Redingensians 51 - 22 Twickenham
Today is the end of an era,
Under 17's last official game
So I was asked to write the report in verse
And try to mention every name.
(please note - you might not make it if your name is hard to rhyme!)
A good night out was had last night,
A thank you I need to say
To Karen and Ian Oliver -
Who confessed that he was gay!
(ask him about the badge)
I do feel a bit of resentment,
And need to take this last chance
To ask again whose idea it was
For the ladies to be banned from France???
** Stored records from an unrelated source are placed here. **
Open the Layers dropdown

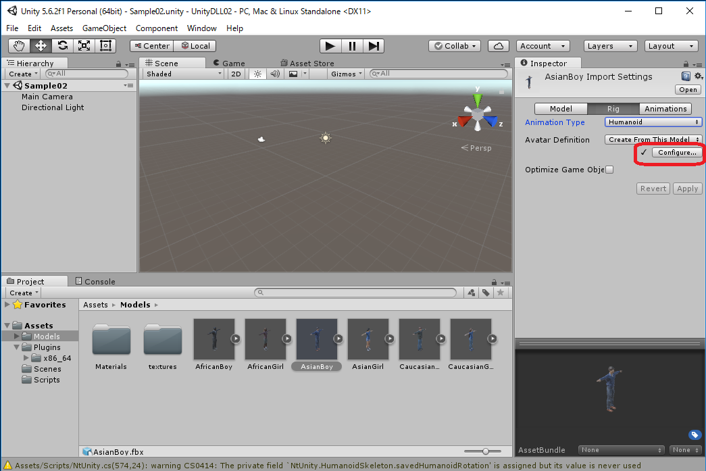pos(609,46)
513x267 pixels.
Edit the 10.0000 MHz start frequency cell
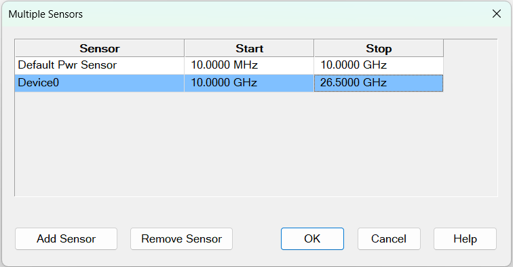[249, 65]
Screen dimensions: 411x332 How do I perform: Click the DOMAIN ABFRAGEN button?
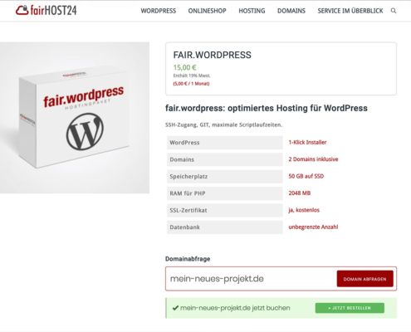point(365,279)
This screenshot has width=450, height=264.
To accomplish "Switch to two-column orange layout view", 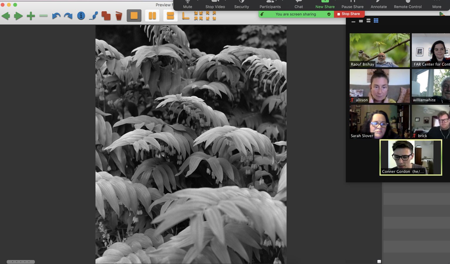I will (152, 16).
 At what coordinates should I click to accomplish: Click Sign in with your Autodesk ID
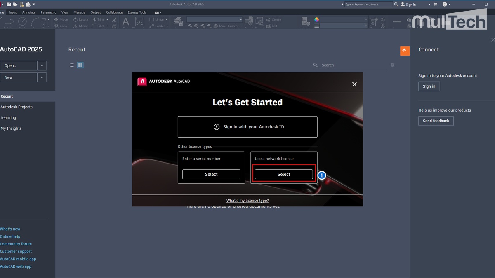[x=248, y=127]
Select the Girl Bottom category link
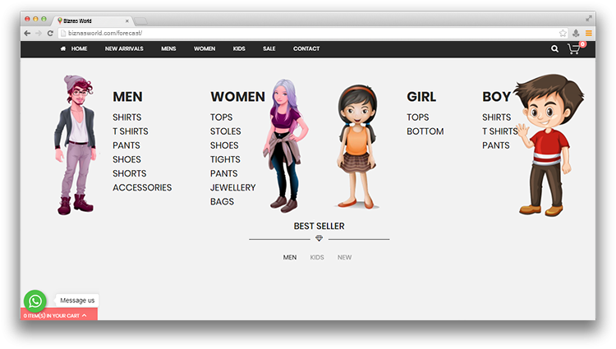 point(425,131)
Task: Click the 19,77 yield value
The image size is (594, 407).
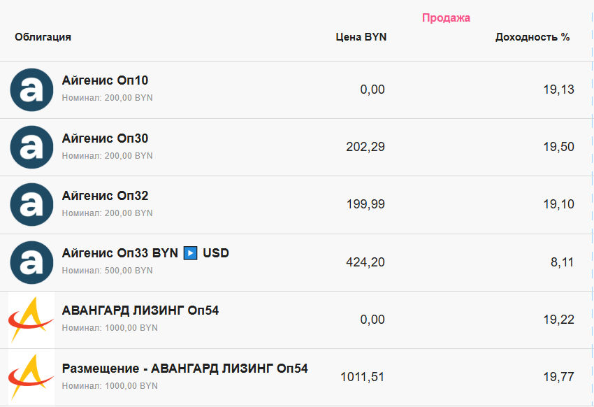Action: pyautogui.click(x=559, y=377)
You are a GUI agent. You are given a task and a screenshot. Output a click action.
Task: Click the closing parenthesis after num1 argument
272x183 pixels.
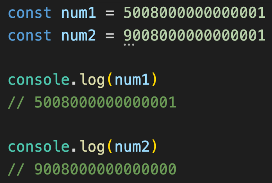[x=154, y=80]
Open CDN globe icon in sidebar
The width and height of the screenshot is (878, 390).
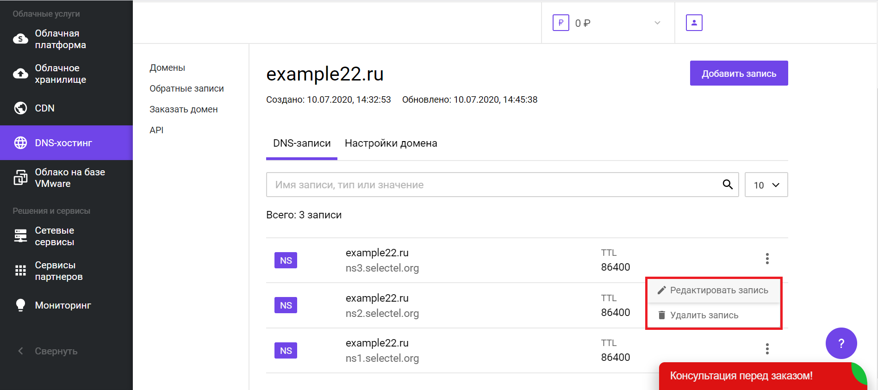pyautogui.click(x=20, y=108)
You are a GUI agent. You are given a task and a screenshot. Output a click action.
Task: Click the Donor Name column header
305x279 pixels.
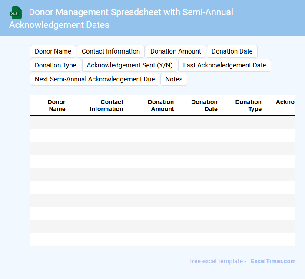(56, 105)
Yes, I mean the upcoming tour,
The whole thing just isn't right.
Men only ( yes, Ian it does include you)
An idea both outdated and shite.
But let's get back to the game in hand
And concentrate on the match
And try to use some proper rugby words
Like running and pushing and catch.
Oh crap, I’m late for the kick off,
The game has already started,
We may have already scored a try
Which might even have been converted!
(7 – 0) (Coaches interjection; Kieran charge down & score; Jam conversion)
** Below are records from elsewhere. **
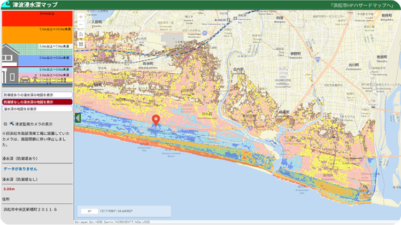
Task: Open the XY coordinate format selector
Action: (89, 211)
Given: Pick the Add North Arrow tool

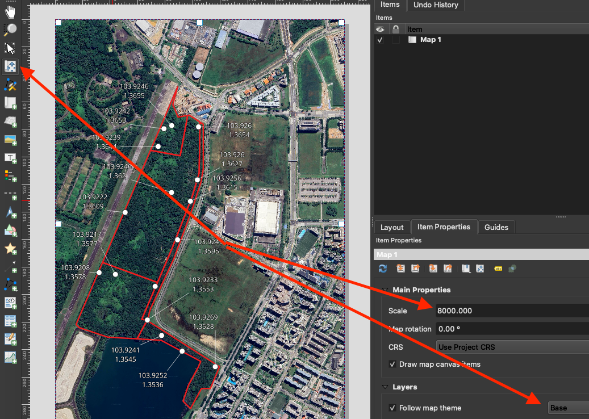Looking at the screenshot, I should pos(10,213).
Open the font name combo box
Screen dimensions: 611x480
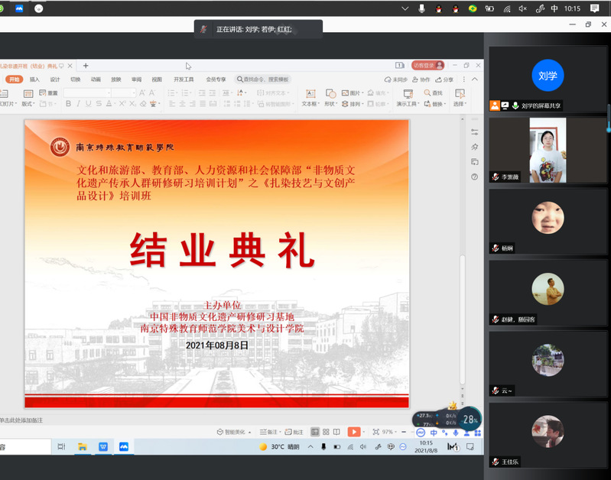tap(86, 93)
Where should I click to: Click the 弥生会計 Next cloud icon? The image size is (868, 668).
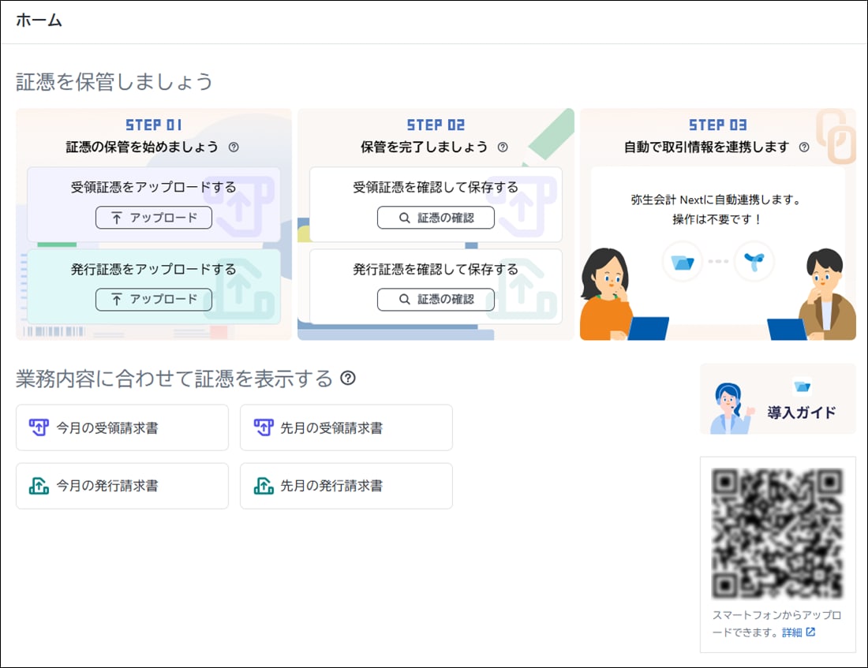coord(753,261)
Sharky – apparently 14 stone 12,
Scored the very next try,
Whoever kicked for a conversion
Missed – the ball disappeared into the sky.
Twickenham had a great break
A quick run from their man on the wing,
They scored their first points and converted
Seven points for doing their thing!
So I’m looking to see who is playing
Who has turned up for the match,
Sam O, Matt H and Callum
Plus someone – no name – but can catch!
Just spotted Craig on the sideline
Eating Jelly Babies galore,
He did have the manners to share them
Big Pete kept asking for more.
A quick word about the coaches,
Alan and Richard and Big Pete
Who loyally stood at the sidelines
Watching every victory and every defeat.
And Bernie our fabulous manager
Sending messages and e-mails galore
With details of 12.17 pm starts
Which loads of the parent's ignore!
Let's 'big them up' for their efforts
And how much they've done for our lads.
(still think you're old fashioned and sexist
For making the tour just players and dads!)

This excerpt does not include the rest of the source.